-- BRIEF A --
Translate this sentence from the Noah's Ark theme park text into Spanish: "Ham envisioned an enormous Noah's Ark theme park."

══════════════════════════════

Ken Ham has attempted to borrow from the scientific lexicon in order to construct a wholly fantastical and, in many ways, dangerously deceptive pedagogy. His oxymoronic Creation Museum in Kentucky is nothing more than a shrine to the scientifically illiterate, a false temple, a destination that markets itself to intransigent religious extremists. However obnoxious it may be, because the Creation Museum was funded entirely by tax-deductible donations and not tax dollars, it’s not unconstitutional.
But Ken Ham wasn’t finished with the Creation Museum. He had grander plans, and to make those happen, he needed the support of the government. Ham envisioned an enormous Noah’s Ark theme park. He scouted a couple of locations, and not surprisingly, he decided on an expanse of land in rural Kentucky; there’d be synergy between his museum and his theme park.
There was just one problem, though: He couldn’t possibly raise enough money to build his park. So, he turned to the government for incentives. He pitched the project as a tourist destination. He had someone draw up fancy sketches and someone else draw up bold projections for visitors and revenue. Kentucky, at least at first, liked what they were hearing. Apparently, they even gave him an estimate on how much money they’d be willing to give him through various tax incentives.

══════════════════════════════

-- BRIEF B --
Duplicate the listing lines between the one holding "At what (x,y)" and the one holding "Looking at the", inclusive, and omit the pictures.

-- EXERCISE DATA --

══════════════════════════════

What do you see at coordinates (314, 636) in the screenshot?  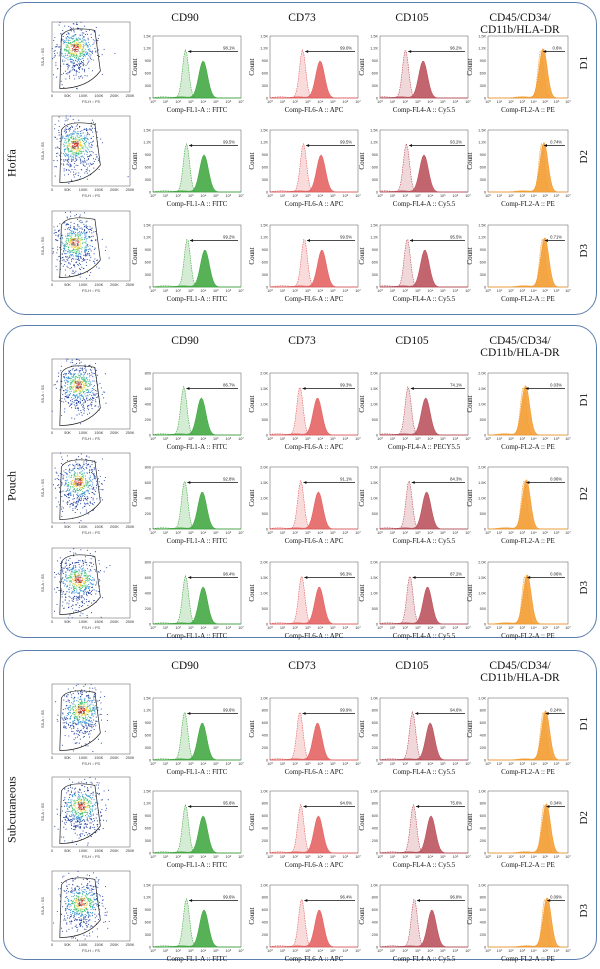 I see `x-axis-label: Comp-FL6-A :: APC` at bounding box center [314, 636].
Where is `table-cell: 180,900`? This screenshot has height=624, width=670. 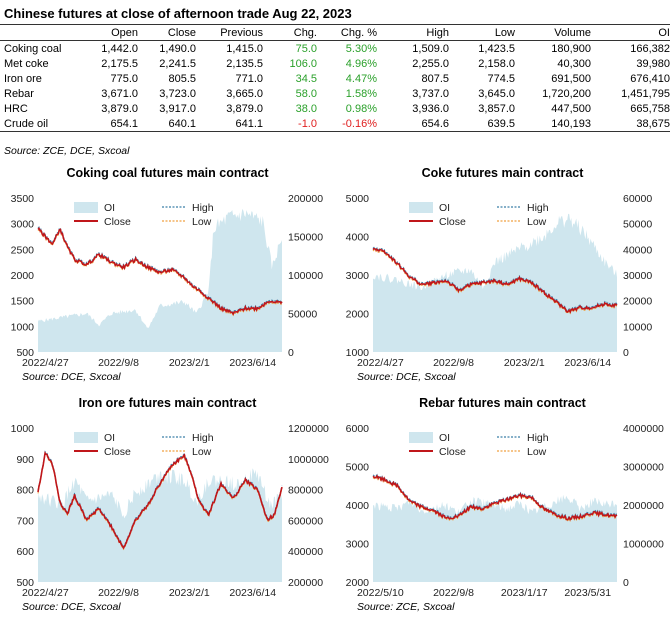 table-cell: 180,900 is located at coordinates (571, 48).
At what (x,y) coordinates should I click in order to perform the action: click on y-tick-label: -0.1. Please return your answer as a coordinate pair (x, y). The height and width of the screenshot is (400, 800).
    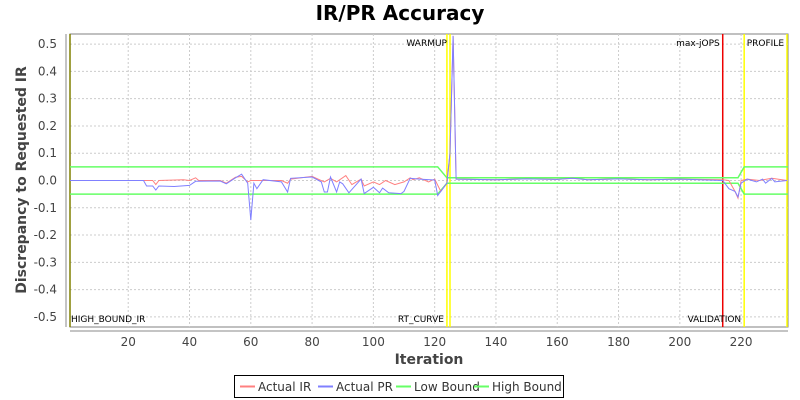
    Looking at the image, I should click on (46, 208).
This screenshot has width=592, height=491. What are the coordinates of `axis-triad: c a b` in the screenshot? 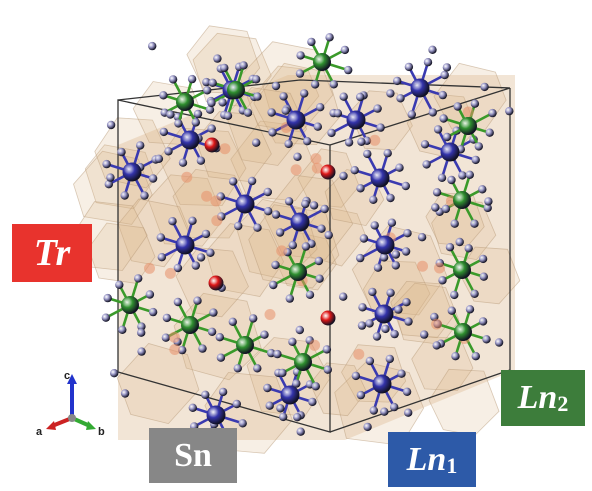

══════════════════════════════

-- EXERCISE ANSWER A --
Ham imaginó un enorme parque temático del Arca de Noé.

-- EXERCISE ANSWER B --
At what (x,y) coordinates should I click in order to perform the action: click on y-tick-label: -0.1. Please return your answer as a coordinate pair (x, y). The height and width of the screenshot is (400, 800).
    Looking at the image, I should click on (46, 208).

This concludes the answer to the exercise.